Mit der Wirtschaft steht es nicht gut in Nitramien. Kara Delica kämpft als Handelsagentin in Südninda tapfer gegen den Trend.
Anastratin.de: Frau Delica, seit unserem letzten Interview ist viel passiert. Wie laufen die Geschäfte?
Kara Delica: Die Geschäfte laufen derzeit leider eher mau. Der Handelsmagistrat hat den Fernhandel eingestellt und unsere Währung hat massiv an Kaufkraft verloren. So bleibt mir und meinen Leuten nur noch der Binnenhandel. Und da ist auch nicht viel los, weil wir wegen dieser schrecklichen Dürre in Ninda große Not haben, über die Runden zu kommen.
Anastratin.de: Sie sind nun eigentlich schon längst im Pensionsalter. Wäre das nicht ein geeigneter Augenblick, in den Ruhestand zu gehen?
Kara Delica: Man soll aufhören, wenn es am schönsten ist. Das zur Zeit ist nicht schön. Ich war schon sehr traurig darüber, wie ich als salomenische Botschafterin aufhören musste. Wenigstens diesen Job will ich mal erfolgreich beenden – also nicht jetzt und nicht so. Außerdem fühle ich mich noch ein wenig fit. So lange es noch geht, mache ich weiter.
Anastratin.de: Es sieht aber nicht so aus, als ob sich die Lage in absehbarer Zeit bessern würde.
Kara Delica: Dann müssen wir halt so lange weitermachen, bis es wieder gut wird. Wir tun halt, was wir können. Es gibt auch einige Hoffnungszeichen. Was wir in Ninda auf den Plantagen gepflanzt haben, mag zwar momentan dahindorren, aber wir haben ja noch viele Wildkräuter. Da haben wir eine wunderschöne Ernte eingebracht.
Anastratin.de: Sie spielen auf die Löwenzahnernte an und die neuerliche Geleeproduktion…
Kara Delica: Ja, und da können wir doch sehr zufrieden sein!

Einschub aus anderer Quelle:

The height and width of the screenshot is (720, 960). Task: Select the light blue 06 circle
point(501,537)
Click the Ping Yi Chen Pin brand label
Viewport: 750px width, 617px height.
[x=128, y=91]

Wir haben über 30 Gallonen Cramaillotte produziert und damit können wir wunderbar Handel treiben. Das kriegen Sie so nirgendwoanders!
Anastratin.de: Angesichts der globalen Krisen anderorts dürften Sie derzeit aber sowieso außer Konkurrenz sein. Wäre jetzt nicht ein geeigneter Zeitpunkt in die Textilindustrie wiedereinzusteigen, beispielsweise mit der Produktion von Schutzmasken? Da hätten Sie sicher reißend Absatz.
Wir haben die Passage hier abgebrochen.